**Task goal**
Can you return the records below exactly as they stand, but only from the first line through the one with "Task: Click the edit"?

**Supplied data**
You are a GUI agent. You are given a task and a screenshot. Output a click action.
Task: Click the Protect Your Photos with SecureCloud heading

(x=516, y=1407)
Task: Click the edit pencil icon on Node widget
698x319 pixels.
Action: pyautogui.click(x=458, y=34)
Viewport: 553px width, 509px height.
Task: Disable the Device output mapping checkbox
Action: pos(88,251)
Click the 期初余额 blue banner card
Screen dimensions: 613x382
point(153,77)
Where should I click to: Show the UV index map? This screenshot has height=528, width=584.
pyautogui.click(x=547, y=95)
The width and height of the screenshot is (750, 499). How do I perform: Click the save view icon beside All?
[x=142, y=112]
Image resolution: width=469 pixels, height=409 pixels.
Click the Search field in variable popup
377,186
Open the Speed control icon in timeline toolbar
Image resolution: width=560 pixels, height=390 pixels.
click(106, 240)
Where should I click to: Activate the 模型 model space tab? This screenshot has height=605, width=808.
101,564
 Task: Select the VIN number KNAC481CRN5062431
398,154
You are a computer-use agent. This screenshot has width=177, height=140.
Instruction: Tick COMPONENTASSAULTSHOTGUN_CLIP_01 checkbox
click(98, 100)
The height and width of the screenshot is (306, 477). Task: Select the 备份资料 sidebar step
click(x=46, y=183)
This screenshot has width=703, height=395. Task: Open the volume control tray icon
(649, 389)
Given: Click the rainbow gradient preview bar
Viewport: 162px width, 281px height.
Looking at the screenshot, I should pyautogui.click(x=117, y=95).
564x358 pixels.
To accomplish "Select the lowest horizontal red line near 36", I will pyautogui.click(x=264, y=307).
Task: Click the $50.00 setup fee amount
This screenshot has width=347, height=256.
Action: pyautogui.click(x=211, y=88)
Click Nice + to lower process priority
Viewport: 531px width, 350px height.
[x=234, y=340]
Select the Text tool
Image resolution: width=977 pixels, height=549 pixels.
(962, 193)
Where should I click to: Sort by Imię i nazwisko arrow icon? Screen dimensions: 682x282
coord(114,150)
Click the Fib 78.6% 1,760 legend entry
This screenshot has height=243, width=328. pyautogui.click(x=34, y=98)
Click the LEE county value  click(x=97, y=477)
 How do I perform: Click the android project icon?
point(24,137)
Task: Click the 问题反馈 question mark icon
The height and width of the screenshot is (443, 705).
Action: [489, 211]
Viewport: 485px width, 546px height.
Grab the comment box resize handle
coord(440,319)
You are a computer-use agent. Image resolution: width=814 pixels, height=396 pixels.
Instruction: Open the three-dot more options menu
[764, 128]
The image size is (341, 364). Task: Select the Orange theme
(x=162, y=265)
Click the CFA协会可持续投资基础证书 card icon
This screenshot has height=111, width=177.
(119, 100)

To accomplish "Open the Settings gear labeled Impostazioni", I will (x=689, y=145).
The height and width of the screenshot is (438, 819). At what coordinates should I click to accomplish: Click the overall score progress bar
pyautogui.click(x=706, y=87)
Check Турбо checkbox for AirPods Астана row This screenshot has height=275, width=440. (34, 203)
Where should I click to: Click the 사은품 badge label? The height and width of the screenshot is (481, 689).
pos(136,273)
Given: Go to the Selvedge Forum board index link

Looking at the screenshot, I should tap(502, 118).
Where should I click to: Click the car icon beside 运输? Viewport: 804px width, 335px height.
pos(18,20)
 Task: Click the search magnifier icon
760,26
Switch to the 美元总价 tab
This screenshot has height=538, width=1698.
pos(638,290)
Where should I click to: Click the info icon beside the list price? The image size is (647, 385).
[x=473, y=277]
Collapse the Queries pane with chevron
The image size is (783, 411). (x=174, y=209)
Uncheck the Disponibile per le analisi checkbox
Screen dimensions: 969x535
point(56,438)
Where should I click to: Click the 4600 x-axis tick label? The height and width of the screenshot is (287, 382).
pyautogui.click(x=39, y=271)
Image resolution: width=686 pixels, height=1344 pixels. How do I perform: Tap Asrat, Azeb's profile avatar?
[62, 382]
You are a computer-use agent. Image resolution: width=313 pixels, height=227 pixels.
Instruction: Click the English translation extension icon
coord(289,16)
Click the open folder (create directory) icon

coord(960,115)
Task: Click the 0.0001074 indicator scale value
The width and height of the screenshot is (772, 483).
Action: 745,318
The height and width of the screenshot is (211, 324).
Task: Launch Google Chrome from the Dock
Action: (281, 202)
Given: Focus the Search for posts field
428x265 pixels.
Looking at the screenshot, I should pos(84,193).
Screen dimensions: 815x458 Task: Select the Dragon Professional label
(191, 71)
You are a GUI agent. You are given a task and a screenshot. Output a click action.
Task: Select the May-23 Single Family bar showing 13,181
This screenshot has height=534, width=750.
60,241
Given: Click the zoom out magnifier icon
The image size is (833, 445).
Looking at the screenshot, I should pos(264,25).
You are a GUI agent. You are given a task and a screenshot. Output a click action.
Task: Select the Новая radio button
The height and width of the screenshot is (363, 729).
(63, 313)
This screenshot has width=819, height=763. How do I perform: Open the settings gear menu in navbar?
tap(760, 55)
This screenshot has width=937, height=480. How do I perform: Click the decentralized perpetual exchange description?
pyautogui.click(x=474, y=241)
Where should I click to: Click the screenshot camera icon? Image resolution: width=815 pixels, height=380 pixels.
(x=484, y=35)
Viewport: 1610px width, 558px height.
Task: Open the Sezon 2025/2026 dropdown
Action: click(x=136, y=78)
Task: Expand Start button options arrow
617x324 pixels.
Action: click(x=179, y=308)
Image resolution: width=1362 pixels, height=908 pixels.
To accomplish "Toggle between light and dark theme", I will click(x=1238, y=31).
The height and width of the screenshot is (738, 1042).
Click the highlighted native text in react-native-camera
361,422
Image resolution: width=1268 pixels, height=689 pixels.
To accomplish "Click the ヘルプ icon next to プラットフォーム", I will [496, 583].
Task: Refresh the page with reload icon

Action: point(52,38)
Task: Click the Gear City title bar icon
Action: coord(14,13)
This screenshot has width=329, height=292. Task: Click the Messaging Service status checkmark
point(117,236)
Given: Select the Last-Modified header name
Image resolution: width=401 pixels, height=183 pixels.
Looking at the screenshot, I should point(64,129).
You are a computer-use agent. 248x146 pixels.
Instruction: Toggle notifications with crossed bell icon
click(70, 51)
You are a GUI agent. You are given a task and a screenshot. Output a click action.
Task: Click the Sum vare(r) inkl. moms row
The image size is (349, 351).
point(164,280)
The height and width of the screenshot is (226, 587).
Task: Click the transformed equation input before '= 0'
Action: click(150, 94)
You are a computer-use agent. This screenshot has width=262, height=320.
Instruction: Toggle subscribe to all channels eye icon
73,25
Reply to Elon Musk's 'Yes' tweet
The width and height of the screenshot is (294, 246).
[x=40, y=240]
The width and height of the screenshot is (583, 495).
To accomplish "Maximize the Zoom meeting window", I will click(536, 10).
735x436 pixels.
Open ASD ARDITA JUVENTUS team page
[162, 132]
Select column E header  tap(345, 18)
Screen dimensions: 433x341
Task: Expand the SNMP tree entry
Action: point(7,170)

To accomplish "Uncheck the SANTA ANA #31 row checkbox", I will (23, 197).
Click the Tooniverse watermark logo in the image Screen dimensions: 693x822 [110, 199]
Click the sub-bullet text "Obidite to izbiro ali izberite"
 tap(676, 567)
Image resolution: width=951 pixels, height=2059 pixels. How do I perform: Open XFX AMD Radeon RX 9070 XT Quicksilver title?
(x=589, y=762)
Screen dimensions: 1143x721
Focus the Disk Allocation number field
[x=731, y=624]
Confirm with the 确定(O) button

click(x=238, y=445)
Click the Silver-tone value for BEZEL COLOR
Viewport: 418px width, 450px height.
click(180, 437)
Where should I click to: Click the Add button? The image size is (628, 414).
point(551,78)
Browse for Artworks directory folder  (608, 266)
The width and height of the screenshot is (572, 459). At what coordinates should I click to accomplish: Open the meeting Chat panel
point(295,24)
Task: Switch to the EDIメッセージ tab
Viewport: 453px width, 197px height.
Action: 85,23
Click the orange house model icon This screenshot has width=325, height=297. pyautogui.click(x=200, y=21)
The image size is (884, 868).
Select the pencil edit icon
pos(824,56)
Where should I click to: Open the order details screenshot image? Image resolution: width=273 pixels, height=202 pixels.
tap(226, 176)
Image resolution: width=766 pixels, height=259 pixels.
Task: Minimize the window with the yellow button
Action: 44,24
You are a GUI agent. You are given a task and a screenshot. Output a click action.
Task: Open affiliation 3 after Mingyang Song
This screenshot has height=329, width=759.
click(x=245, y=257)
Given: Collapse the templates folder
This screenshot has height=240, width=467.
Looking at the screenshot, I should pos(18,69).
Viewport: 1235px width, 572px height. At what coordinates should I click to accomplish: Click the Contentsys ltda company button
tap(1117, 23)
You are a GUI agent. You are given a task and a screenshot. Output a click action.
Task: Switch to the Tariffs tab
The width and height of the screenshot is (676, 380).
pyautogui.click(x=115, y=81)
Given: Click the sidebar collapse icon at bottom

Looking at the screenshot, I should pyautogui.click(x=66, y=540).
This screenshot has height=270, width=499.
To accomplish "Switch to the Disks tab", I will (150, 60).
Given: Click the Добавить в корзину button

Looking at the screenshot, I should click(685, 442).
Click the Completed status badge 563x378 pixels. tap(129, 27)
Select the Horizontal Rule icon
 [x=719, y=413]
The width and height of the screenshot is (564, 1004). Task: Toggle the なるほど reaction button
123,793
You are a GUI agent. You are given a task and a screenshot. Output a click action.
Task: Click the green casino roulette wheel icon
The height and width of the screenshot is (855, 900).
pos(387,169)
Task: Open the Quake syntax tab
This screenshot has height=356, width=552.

**Result**
You are a GUI agent. You are given a task and a screenshot. Output a click action.
Task: Click the Protect Your Photos with SecureCloud heading

(x=516, y=1407)
Task: Click the edit pencil icon on Node widget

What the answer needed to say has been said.